Though we know from the outset that we will not stop here, we may as well start in the traditional starting place: Changes in our national income, taking into account population growth and inflation. Real per capita GDP was $25,427 in 1974 (in 2009 U.S. dollars) and now it is almost double that at $49,810. A lot of that GDP growth represents more of the good stuff we already had in 1974 or cool, well-being-enhancing new stuff that we have now but didn’t have then. I really like having a dishwasher and enough dishes that we don’t have to wash the plates and forks after every meal (more of the already-invented good stuff). I am also awfully fond of my computer, Internet service, DVDs, and streaming video (cool new stuff).

But some of the higher production/higher income measured by GDP represents not-so-great things. Longer car commutes, for example, are costly and contribute to GDP through spending on gasoline, car repairs and replacement, and purchases of more cars per household. But long car commutes add nothing and likely subtract from the commuters’ well-being. They also add pollutants to the air that affect us all.

Even if we subtract out the bads, the goods themselves can get to be too much of a good thing. Plenty of people know the experience of feeling that they are choking on stuff, crowded out of their living spaces by their belongings. Self storage ranks as the fastest growing segment of the commercial real estate industry since 1975. Self storage businesses brought in revenues of $24 billion dollars in 2013. Now, consider that the average size of a new single family home increased 57% from 1970 to the early 2000s. That means we spent $24 billion to store the things that we can’t fit in our homes, even though many of our homes are bigger than ever! (See the interview with Juliet Schor in the September/October 2014 issue for a discussion of how we get trapped in this self- destructive overconsumption cycle.)

Economic and Social Inequality

If the distribution of income had remained roughly the same over the last forty years, then the fact that per capita GDP nearly doubled would mean that everyone’s income had nearly doubled. That’s not what happened. Instead, those at the top of the income distribution have vastly more income than 40 years ago while those at the bottom have less. The real income of a household at the 20th percentile (above 20% of all households in the income ranking) has scarcely budged since 1974—it was $20,000 and change then and is $20,000 and change now. For those below the 20th percentile, real income has fallen. The entire bottom 80% of households ranked by income now gets only 49% of the national pie, down from 57% in 1974. That means that the top 20% has gone from 43% to 51% of total income. Even within the top 20%, the distribution skews upward. Most of the income gains of the top 20% are concentrated in the top 5%; most of the gains of the top 5% are concentrated in the top 1%; most of the gains in the top 1% are concentrated in the top 0.1%.
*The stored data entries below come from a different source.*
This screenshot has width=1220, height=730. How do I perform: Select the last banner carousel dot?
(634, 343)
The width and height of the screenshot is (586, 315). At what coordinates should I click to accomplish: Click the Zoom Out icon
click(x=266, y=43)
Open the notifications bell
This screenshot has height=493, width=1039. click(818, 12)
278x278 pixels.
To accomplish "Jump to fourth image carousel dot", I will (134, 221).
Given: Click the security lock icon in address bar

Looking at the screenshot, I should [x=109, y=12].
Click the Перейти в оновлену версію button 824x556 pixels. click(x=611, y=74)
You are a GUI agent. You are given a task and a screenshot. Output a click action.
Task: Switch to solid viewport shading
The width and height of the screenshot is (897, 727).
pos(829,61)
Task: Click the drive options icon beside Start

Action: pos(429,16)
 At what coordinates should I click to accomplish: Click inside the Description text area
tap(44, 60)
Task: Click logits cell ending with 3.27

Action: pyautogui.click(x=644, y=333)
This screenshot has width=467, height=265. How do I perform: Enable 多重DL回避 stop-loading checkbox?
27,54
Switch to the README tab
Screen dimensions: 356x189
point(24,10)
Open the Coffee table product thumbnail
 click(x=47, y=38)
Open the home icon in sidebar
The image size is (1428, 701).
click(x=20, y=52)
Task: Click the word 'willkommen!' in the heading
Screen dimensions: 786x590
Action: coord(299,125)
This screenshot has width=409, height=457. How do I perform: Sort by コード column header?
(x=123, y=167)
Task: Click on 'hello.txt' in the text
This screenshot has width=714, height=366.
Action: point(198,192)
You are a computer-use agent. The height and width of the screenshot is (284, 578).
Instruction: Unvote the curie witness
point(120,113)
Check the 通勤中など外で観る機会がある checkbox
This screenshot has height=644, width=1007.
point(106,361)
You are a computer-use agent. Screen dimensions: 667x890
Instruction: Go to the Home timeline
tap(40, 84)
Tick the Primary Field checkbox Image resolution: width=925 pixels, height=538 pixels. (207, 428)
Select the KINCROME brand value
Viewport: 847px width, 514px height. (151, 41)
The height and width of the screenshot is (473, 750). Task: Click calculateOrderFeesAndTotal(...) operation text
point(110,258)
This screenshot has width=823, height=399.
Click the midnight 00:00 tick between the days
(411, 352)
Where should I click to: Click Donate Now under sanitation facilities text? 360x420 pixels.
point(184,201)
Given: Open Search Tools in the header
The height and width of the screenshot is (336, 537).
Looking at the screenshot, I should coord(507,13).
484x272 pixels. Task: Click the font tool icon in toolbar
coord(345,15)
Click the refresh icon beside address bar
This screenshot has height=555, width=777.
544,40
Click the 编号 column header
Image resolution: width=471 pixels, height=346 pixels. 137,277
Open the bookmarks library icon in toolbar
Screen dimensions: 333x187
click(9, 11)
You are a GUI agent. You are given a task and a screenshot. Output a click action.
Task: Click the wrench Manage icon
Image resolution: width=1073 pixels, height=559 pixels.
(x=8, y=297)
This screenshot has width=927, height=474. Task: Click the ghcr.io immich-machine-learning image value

By 1974, labor force participation rates were in the midst of a marked upward trend, driven largely by the entry of women into the paid labor force. Starting from a low of 59% in the early 1960s, the labor force participation rate passed 61% in 1974 and peaked at 67% in the late 1990s. Labor force participation has drifted back downward somewhat since then through a combination of baby boomer retirement and discouraged workers giving up on the labor force since the crisis that began in 2007, but it remains at 63%, still higher than in 1974. That means that even while more of us are participating in market work, the market is concentrating its rewards in a shrinking cabal of increasingly powerful hands.

More of us are working, but the share of national income that goes to ordinary workers is smaller. National income can be sorted into categories based on the route it takes to a person’s pocket. One category of income—wages and salaries earned in return for work—is labor income. The other categories—profit, dividends, rent, interest—are all forms of income that result from owning. For many decades, the labor share of national income held fairly steady, but beginning in the mid-1970s it started falling. Economist James Heintz found that the share of the national income earned as private-business-sector wages (excluding executive compensation) fell from 58% in 1970 to 50% in 2010; the share that went to non-supervisory workers fell from 45% to 31%. Even as hourly pay for a broad swath of people in the middle—between the 20th and 80th percentiles—has just about kept pace with inflation, the traditional tickets to the middle class have become more of a reach. Rising costs of higher education and housing have consigned many to a near-permanent state of debt peonage to maintain a tenuous grasp on middle-class social status, while others are blocked from access entirely.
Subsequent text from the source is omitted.